:: Data for analysis ::

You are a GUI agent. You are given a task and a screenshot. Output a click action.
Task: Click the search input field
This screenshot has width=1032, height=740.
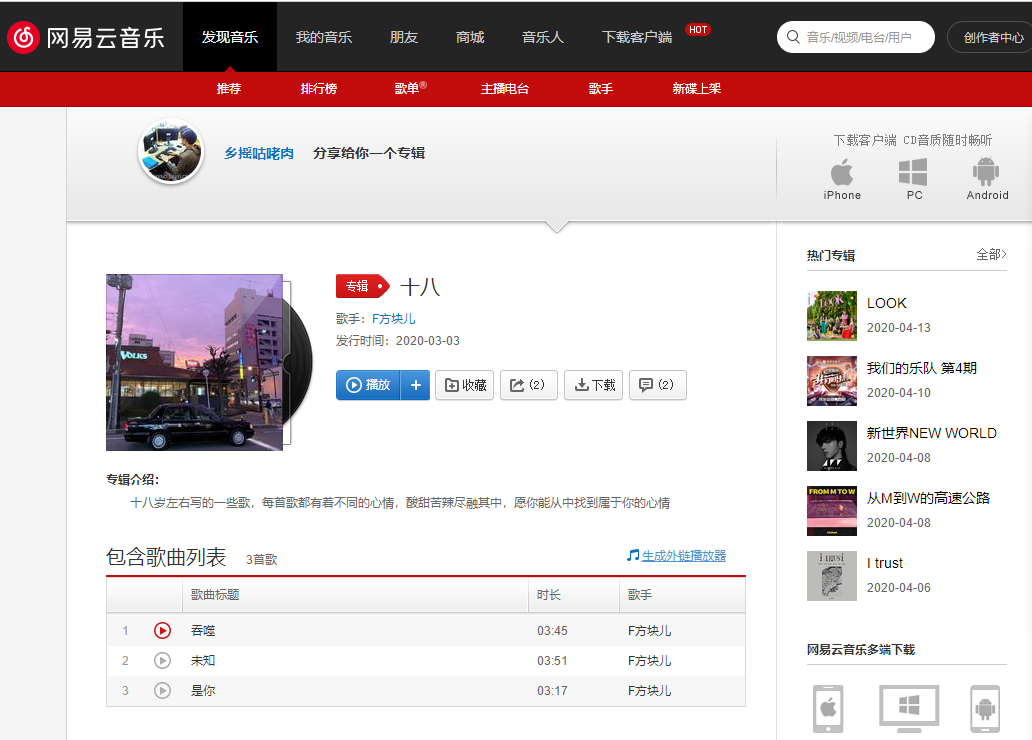(x=865, y=37)
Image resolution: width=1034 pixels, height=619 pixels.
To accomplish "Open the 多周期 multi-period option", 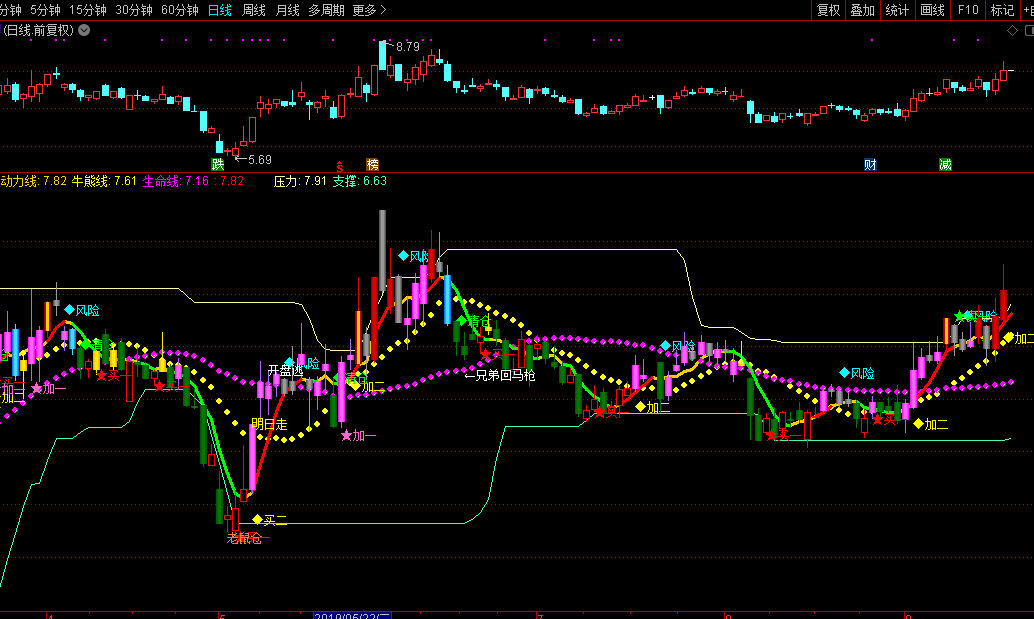I will coord(326,10).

:::

## Task instructions
Please reproduce the listing exactly from its opening line through the line that contains "Image resolution: width=1034", both included, with all pictures omitted.

## Solution to this exercise
You are a GUI agent. You are given a task and a screenshot. Output a click action.
Task: Click the search input field
This screenshot has width=1032, height=740.
(x=865, y=37)
Image resolution: width=1034 pixels, height=619 pixels.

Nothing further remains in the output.